Huang et al. developed a TRI-LSTM model to explore latent relationships among glaucoma biomarkers. Their approach modeled temporal relationships to improve the understanding of disease progression, adding interpretability to glaucoma detection. They highlighted the complexity of biomarker interrelations, which can be better understood through deep learning that simulates an expert’s diagnostic process [1].

Hu and Wang used transformer-based models, including RoBERTa and BioBERT, to predict glaucoma progression requiring surgery from clinical notes. Their models outperformed ophthalmologists in terms of F1 scores, highlighting the effectiveness of transformers in extracting insights from unstructured clinical data. They also demonstrated the benefits of combining clinical notes with structured data to enhance prediction accuracy, advancing the integration of clinical free text with machine learning for glaucoma care [20].

The development of machine learning models for glaucoma detection presents several challenges, such as the scarcity of labeled medical data and the need for effective preprocessing. Transfer learning has emerged as a common strategy to address these challenges, as demonstrated by Orlando et al. [17], who used pre-trained networks to extract relevant features without requiring large datasets specific to glaucoma. Additionally, models like the one proposed by Gheisari et al. [18] that incorporate both spatial and temporal data have shown promise in capturing the complex characteristics of glaucoma progression, particularly those related to vascular changes. Another significant challenge lies in integrating unstructured clinical notes into predictive models. The work of Hu and Wang [20] illustrates that transformer models can effectively parse and utilize free-text notes, while also pointing out the importance of further optimizing these models for domain-specific text. Moreover, datasets like those developed by Chen et al. [21] are crucial for enabling more effective NLP applications in ophthalmology, helping bridge the gap between imaging and text data. The current body of work highlights the importance of leveraging diverse data types—including imaging, clinical notes, and structured EHR data—to build robust models for glaucoma detection. Advances in transfer learning, hybrid deep learning architectures, and NLP offer promising avenues for further improving the accuracy and generalizability of these models, with the ultimate goal of enabling the earlier diagnosis and personalized treatment of glaucoma patients [22].

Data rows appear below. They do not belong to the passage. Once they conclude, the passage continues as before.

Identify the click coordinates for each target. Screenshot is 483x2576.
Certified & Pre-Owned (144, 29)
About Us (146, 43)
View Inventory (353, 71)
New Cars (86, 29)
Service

Despite these advancements, prior studies have not systematically compared different deep learning architectures (e.g., LSTM vs. CNNs) for clinical note-based glaucoma detection. Additionally, existing models often overlook fairness considerations, leading to potential biases in diagnostic predictions across demographic groups. This study addressed these gaps by benchmarking LSTM and CNN models on a real-world dataset and analyzing performance disparities among racial groups to assess fairness-aware glaucoma detection.

3. Methodology

In this study, we developed deep learning models to classify the presence of glaucoma from clinical notes, leveraging both Long Short-Term Memory (LSTM) networks and Convolutional Neural Networks (CNNs), and then compared them with transformer-based models like BERT and BioBERT. The goal was to evaluate different architectures and techniques for feature extraction from unstructured text, determining the most effective approach for glaucoma detection.

3.1. Data Preparation and Preprocessing

The dataset used for this study consisted of clinical notes from electronic health records (EHRs), along with demographic attributes such as age, gender, ethnicity, and language. These notes contained detailed physician observations, symptoms, diagnostic impressions, and follow-up recommendations. A sample clinical note is as follows:

These free-text notes are tokenized and converted into numerical sequences using a tokenizer. The processed text was then passed to deep learning models for glaucoma classification.

A tokenizer was fitted on the text column of the dataset to convert the clinical notes and GPT-4-generated summaries into sequences of tokens. These token sequences were padded to a fixed maximum length (set at 100) to ensure uniformity across the input data. The clinical notes, which contained unstructured information about the patient history, examination findings, and treatment, were treated as the primary input for model training. The tokenizer workflow is shown in Figure 1. The target column, “glaucoma”, was preprocessed by converting its values to binary labels: ‘yes’ was converted to 1, and ‘no’ was converted to 0, representing the presence or absence of glaucoma.

3.2. Model Interpretability

To enhance model interpretability, we applied Grad-CAM to identify key tokens that contributed to glaucoma prediction. Given the challenge of applying Grad-CAM directly to text-based models, we first computed Grad-CAM importance scores for each clinical note.

We then aggregated the importance scores across all clinical notes, computing the average importance score for each word based on its occurrence frequency-weighted contribution. Aggregated importance analysis across all notes highlighted the most frequently important words. This approach allowed us to visualize which words were most indicative of glaucoma risk, ensuring transparency in model decision-making.

3.3. Model Architecture

3.3.1. Long Short-Term Memory (LSTM) Model

Recurrent neural networks (RNNs) are commonly used for text-based tasks due to their ability to model sequential dependencies. However, standard RNNs struggle with long-range dependencies due to vanishing gradients. To address this, we employed a Long Short-Term Memory (LSTM) network, which maintains long-term dependencies in clinical narratives through its gating mechanisms. The structure of LSTM can be found in Figure 2.

In this study, the LSTM model processed tokenized clinical notes to capture temporal patterns that may indicate glaucoma progression. The model first embedded each token into a dense vector representation via an embedding layer. These embeddings were then passed through two stacked LSTM layers, where the first layer captured short-term dependencies and the second layer refined representations by integrating long-term contextual information. To prevent overfitting and improve generalization, we applied dropout regularization in both LSTM layers, along with L1/L2 weight regularization in the final dense layer. The output layer employed a sigmoid activation function, producing a probability score for glaucoma presence. Compared to CNNs, which capture local phrase-based patterns, LSTM is advantageous in processing sequential dependencies within clinical texts, such as tracking the progression of optic nerve damage or monitoring intraocular pressure changes over time.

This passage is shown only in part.